The dynamics of DNA in mixed flows that vary from pure shear to pure rotation have been examined through a combination of Brownian dynamics simulations and experiments. Brownian dynamics simulations, performed in collaboration with Shaqfeh, reveal a new vane-like tumbling pathway and a universal scaling law for the tumbling period in rotation-influenced flows. A unique microfluidic four-roll mill has allowed us to access rotation-dominated flows for the first time; experiments in the four-roll mill confirm the pathway and the scaling law (Figure 3).

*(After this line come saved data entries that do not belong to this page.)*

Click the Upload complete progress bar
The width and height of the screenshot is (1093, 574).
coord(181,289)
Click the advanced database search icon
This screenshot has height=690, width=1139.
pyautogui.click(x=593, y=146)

Figure 3. DNA tumbling in mixed flows that vary from shear to rotation. DNA rotation. (a) The four-roll mill design. (b) Images of l-DNA in partially (Wi=4.65, a=-0.37) and purely (Wi=2.95, a=-1.0) rotational flow during a tumbling period. (c) Master curves of dimensionless tumbling period (T/t0) in rotational flow regime using Wieff. Shown are BD simulation (open symbols) and experimental observations (closed circles) for 1.1<Wi<18.7 and -1 <a< -0.3.
An enzyme with specific recognition sites on the DNA strand is covalently attached to a fluorescent nanoparticle. On incubation with DNA in the absence of Mg2+, the enzyme binds to but does not cleave the DNA. The DNA-probe complex is then introduced into a microfluidic cross-slot where it is stretched and imaged; the probe positions along the DNA backbone then serve to indicate the presence and location of the sequence of interest (Figure 4).
Figure 4. YOYO-1 stained, double-stranded l-DNA stretched in the stagnation point of a cross slot and visualized by epifluorescence microscopy. Left: Two fluorescent beads observed on hydrodynamically extended DNA molecules stretched at De = 0.8. Right: One bead observed; DNA extended at De = 1.2.